Dans La Petite Jérusalem, Karin Albou faisait déjà preuve d’un intérêt certain pour la représentation sensuelle des corps. Elle continue ce travail avec Le Chant des mariées où, dans plusieurs scènes, la nudité totale des femmes, jamais obscène ou superflue, permet de révéler la fragilité des êtres. Dans la scène d’épilation, la caméra vient filmer en très gros plans le pubis de la jeune fille perlé de gouttes de sang. Loin de toute démarche voyeuriste, la concentration du regard sur ce sexe meurtri favorise la représentation sensible d’une douleur à la fois physique et morale, infligée à un personnage prisonnier d’une hiérarchisation genrée, sociale et familiale. Suggérant avec force et émotion le délitement psychologique d’une toute jeune femme déjà brisée par le destin, cette mise en scène cinématographique d’un rituel traditionnel, représenté dans son intégralité phénoménale, apparaît dans le contexte du film comme métonymique de l’ensemble des violences faites aux femmes, toutes cultures confondues. Mais ce travail esthétique sur la plasticité des corps a confronté la réalisatrice à la difficulté de trouver de jeunes comédiennes maghrébines acceptant de jouer nues.

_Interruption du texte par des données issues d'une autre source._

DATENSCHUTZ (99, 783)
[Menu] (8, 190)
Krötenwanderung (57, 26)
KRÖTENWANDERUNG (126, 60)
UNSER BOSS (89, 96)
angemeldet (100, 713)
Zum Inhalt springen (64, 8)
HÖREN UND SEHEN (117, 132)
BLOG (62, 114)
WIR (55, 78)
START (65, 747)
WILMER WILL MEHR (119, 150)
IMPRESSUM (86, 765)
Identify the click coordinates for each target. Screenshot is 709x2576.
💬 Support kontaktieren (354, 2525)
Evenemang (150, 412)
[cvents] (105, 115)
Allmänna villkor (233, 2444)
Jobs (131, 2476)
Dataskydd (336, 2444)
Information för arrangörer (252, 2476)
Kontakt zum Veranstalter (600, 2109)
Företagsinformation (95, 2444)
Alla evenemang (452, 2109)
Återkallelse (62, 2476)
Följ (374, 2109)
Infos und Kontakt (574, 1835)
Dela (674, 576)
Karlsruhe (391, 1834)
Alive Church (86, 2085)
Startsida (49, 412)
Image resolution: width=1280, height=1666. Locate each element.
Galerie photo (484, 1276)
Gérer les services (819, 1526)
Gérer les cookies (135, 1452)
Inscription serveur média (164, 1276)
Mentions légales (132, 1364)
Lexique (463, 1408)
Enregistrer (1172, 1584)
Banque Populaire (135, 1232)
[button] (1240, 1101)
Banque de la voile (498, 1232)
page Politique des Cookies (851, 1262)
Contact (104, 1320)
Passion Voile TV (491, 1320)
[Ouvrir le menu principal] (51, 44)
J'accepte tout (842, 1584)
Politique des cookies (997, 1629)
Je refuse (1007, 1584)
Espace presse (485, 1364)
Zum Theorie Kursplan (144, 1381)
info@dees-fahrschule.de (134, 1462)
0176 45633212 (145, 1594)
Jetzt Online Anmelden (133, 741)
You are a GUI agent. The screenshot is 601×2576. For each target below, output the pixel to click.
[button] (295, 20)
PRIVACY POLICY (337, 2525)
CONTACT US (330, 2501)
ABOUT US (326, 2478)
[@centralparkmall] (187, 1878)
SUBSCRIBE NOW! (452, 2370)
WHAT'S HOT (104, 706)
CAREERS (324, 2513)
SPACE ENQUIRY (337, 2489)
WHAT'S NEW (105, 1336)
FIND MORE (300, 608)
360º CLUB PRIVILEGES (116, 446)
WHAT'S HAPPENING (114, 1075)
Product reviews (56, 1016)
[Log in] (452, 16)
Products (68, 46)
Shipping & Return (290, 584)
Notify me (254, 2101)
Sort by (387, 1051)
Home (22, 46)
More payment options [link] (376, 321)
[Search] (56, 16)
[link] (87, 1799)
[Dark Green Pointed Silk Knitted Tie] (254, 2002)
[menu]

Le choix final de comédiennes non maghrébines (Lizzie Brocheré et Olympe Borval), et non arabophones avant le tournage, porte par moments préjudice au réalisme du film. Malgré une qualité inégale d’interprétation selon les scènes, les deux comédiennes font preuve d’une grande sincérité et parviennent généralement à transmettre une émotion juste, rendant touchantes leurs quelques maladresses.